§ Required action: Please reproduce exactly the line that contains "You are a computer-use agent. This" and every line after it through the end of the records below, adding nothing else.

Extracted records
▽

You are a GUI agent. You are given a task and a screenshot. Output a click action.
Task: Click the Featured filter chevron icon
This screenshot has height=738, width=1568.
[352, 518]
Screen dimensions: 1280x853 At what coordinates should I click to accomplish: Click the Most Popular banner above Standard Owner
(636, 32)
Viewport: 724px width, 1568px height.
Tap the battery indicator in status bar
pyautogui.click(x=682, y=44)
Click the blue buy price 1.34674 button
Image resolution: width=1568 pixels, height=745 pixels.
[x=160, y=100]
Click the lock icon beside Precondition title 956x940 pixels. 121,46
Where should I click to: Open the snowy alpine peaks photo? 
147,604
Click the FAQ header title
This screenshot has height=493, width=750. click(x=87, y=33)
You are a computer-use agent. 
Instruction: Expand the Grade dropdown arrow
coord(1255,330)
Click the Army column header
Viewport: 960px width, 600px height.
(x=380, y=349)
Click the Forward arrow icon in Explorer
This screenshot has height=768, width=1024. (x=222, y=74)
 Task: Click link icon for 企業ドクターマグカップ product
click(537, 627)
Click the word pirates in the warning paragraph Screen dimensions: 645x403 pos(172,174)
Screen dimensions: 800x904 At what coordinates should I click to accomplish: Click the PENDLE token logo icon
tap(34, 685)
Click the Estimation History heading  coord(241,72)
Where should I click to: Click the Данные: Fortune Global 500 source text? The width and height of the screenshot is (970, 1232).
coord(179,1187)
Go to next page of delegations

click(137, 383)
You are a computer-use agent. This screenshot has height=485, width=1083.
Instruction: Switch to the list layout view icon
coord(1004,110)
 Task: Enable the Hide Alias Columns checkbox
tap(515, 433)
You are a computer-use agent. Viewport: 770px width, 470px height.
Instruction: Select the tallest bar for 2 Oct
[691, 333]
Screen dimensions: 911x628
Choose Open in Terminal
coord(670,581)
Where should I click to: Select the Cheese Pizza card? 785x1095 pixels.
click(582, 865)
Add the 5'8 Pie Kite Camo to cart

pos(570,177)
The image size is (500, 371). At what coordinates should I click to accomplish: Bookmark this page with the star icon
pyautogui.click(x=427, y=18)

△

§ Answer:
You are a computer-use agent. This screenshot has height=485, width=1083.
Instruction: Switch to the list layout view icon
coord(1004,110)
 Task: Enable the Hide Alias Columns checkbox
tap(515, 433)
You are a computer-use agent. Viewport: 770px width, 470px height.
Instruction: Select the tallest bar for 2 Oct
[691, 333]
Screen dimensions: 911x628
Choose Open in Terminal
coord(670,581)
Where should I click to: Select the Cheese Pizza card? 785x1095 pixels.
click(582, 865)
Add the 5'8 Pie Kite Camo to cart

pos(570,177)
The image size is (500, 371). At what coordinates should I click to accomplish: Bookmark this page with the star icon
pyautogui.click(x=427, y=18)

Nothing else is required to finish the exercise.